Analysis of Random Perturbations for Robust Convolutional Neural Networks
This work addresses the problem of understanding and benchmarking perturbation-based defenses for adversarial robustness in machine learning, but it is incremental as it synthesizes and evaluates existing methods rather than introducing new ones.
The paper tackled the lack of detailed comparison of randomized perturbation methods for robust convolutional neural networks, finding that all input perturbation defenses are equivalent in efficacy and that tuned noise sequences provide the best robustness, with specific results like attacks transferring between defenses and limited robustness to adaptive attacks.

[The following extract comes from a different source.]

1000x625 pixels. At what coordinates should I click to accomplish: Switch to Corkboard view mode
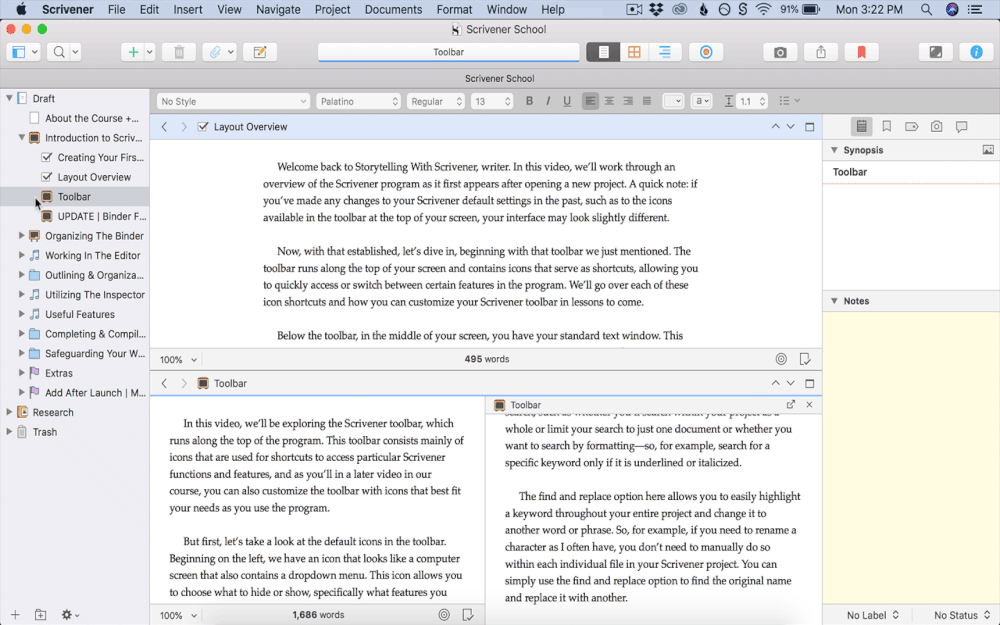coord(634,52)
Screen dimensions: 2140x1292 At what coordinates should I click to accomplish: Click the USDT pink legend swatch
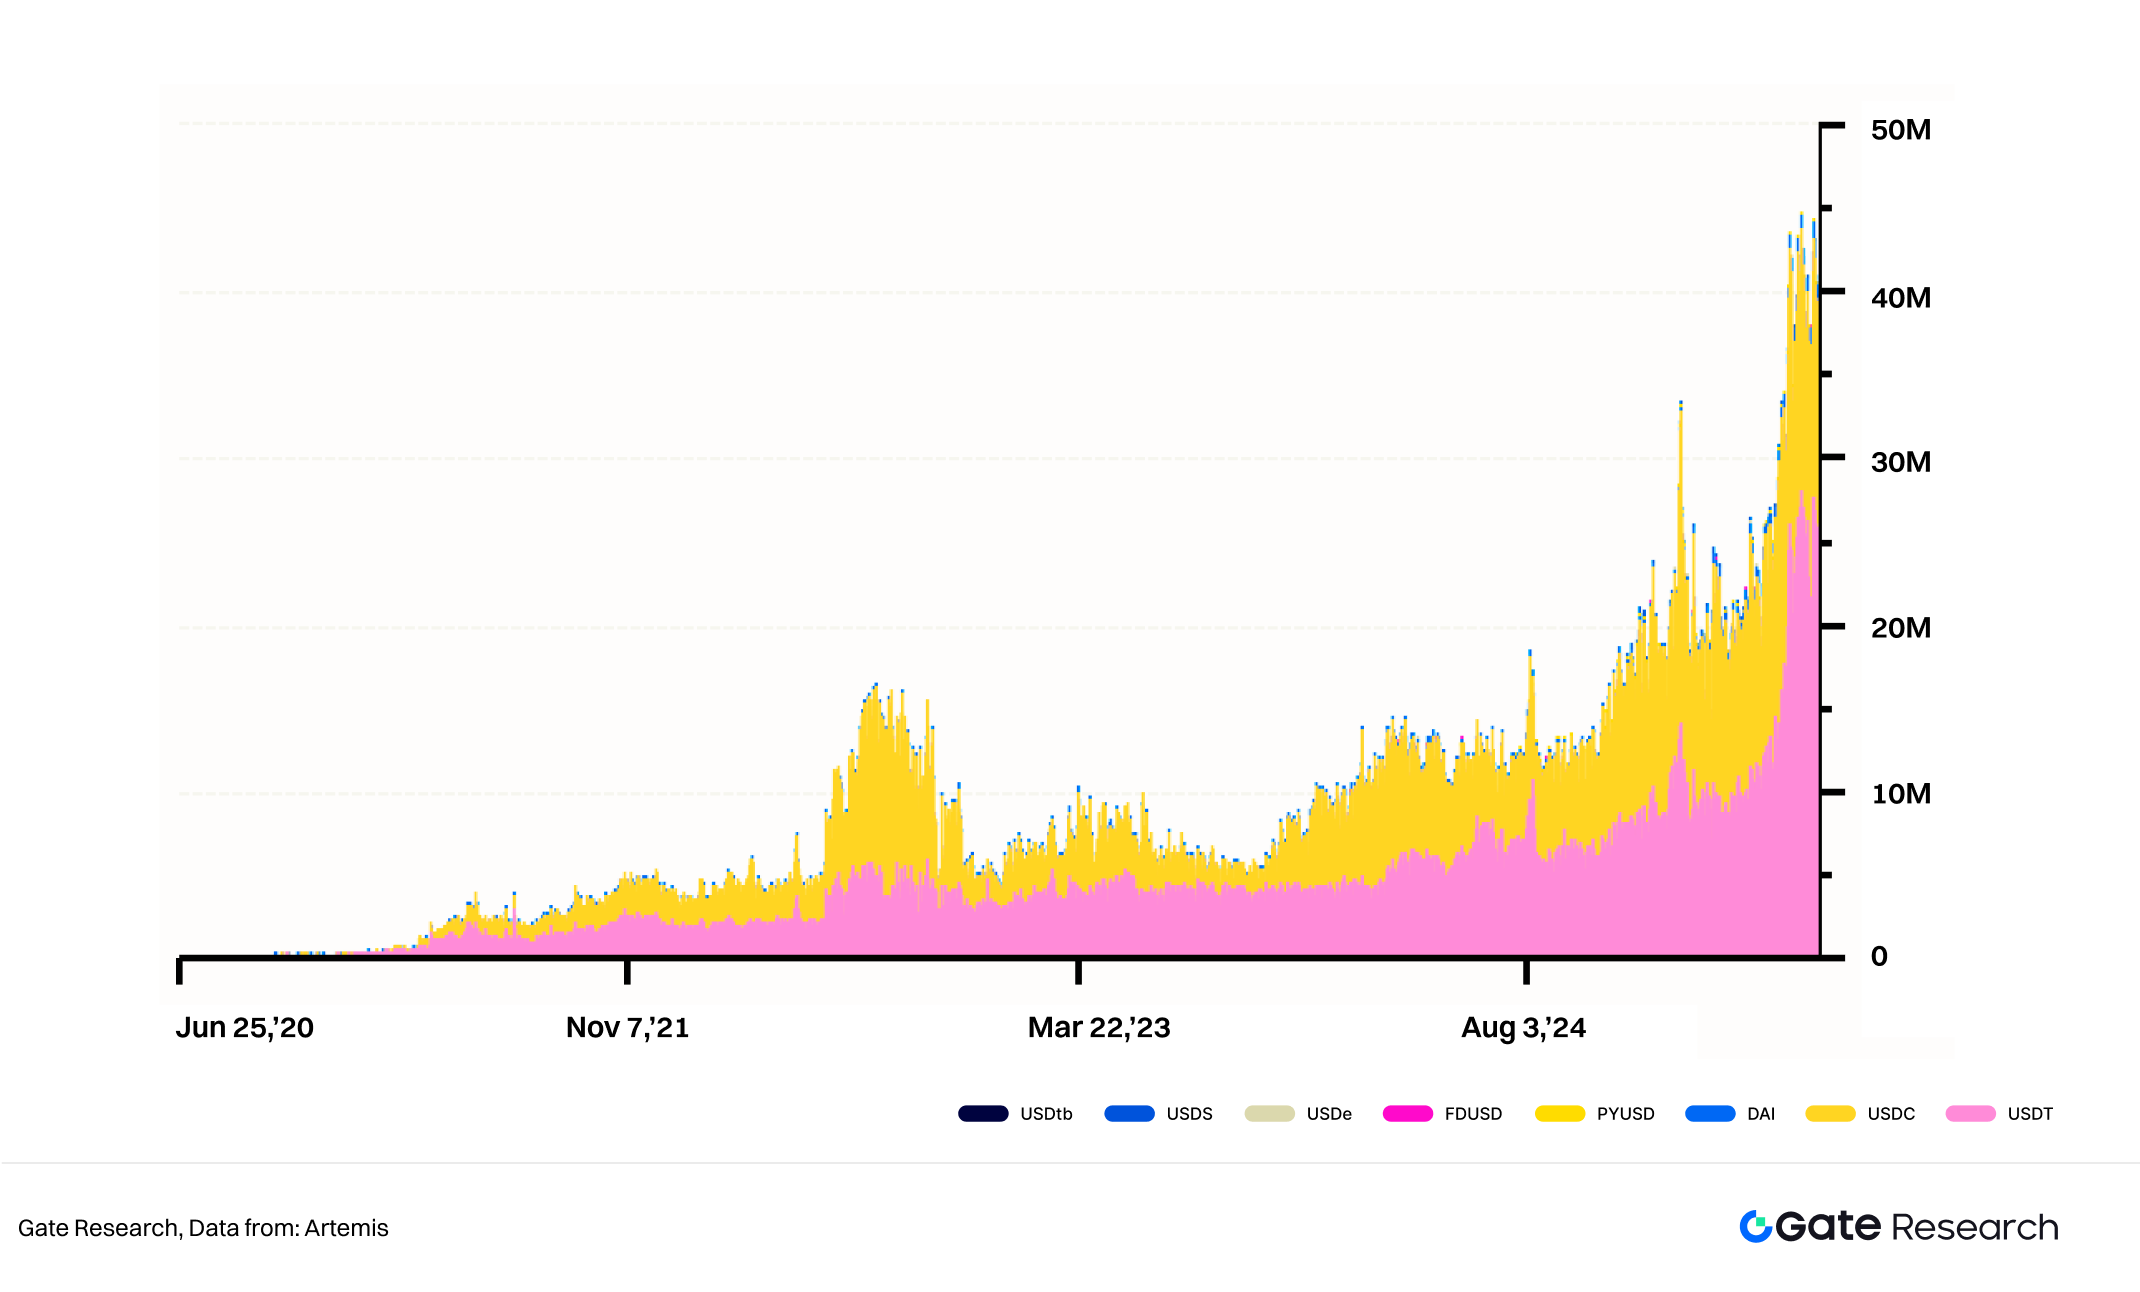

Recent work has extensively shown that randomized perturbations of neural networks can improve robustness to adversarial attacks. The literature is, however, lacking a detailed compare-and-contrast of the latest proposals to understand what classes of perturbations work, when they work, and why they work. We contribute a detailed evaluation that elucidates these questions and benchmarks perturbation based defenses consistently. In particular, we show five main results: (1) all input perturbation defenses, whether random or deterministic, are equivalent in their efficacy, (2) attacks transfer between perturbation defenses so the attackers need not know the specific type of defense -- only that it involves perturbations, (3) a tuned sequence of noise layers across a network provides the best empirical robustness, (4) perturbation based defenses offer almost no robustness to adaptive attacks unless these perturbations are observed during training, and (5) adversarial examples in a close neighborhood of original inputs show an elevated sensitivity to perturbations in first and second-order analyses.